• **INSTRUCTIONS TO FOLLOW**
Restate word for word every line from the top of the data below down through the line that holds "You are a computer-use agent. Image".

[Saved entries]
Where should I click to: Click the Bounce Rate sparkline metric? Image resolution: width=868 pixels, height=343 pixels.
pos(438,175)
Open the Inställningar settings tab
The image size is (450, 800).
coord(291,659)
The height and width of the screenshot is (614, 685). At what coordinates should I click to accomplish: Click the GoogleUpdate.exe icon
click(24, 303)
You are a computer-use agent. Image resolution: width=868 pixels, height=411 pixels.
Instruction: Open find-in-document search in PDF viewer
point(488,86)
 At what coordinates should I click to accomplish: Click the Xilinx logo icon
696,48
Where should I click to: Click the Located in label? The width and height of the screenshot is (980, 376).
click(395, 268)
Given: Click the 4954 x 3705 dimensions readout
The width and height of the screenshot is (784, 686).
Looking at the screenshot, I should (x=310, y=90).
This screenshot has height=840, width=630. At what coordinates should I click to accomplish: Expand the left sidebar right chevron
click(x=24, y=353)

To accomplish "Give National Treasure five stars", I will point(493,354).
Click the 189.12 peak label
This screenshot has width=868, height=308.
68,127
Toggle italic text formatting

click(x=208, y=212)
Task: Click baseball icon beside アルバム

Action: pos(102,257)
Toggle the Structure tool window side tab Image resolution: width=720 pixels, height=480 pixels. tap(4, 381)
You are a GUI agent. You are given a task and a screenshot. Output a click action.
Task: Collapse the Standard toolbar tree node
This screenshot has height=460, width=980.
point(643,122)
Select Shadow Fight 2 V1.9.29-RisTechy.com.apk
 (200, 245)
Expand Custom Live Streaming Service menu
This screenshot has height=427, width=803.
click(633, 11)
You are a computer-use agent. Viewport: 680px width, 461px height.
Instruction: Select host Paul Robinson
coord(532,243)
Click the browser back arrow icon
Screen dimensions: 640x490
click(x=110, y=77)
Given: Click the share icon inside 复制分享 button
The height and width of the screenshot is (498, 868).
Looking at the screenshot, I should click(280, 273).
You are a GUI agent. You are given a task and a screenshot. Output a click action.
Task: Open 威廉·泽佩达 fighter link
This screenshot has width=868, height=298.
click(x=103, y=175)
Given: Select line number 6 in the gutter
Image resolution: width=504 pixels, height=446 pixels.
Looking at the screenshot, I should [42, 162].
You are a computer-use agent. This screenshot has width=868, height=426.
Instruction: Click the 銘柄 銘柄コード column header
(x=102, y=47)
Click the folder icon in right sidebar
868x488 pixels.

• **ANSWER FOR THIS EXERCISE**
Where should I click to: Click the Bounce Rate sparkline metric? Image resolution: width=868 pixels, height=343 pixels.
pos(438,175)
Open the Inställningar settings tab
The image size is (450, 800).
coord(291,659)
The height and width of the screenshot is (614, 685). At what coordinates should I click to accomplish: Click the GoogleUpdate.exe icon
click(24, 303)
You are a computer-use agent. Image resolution: width=868 pixels, height=411 pixels.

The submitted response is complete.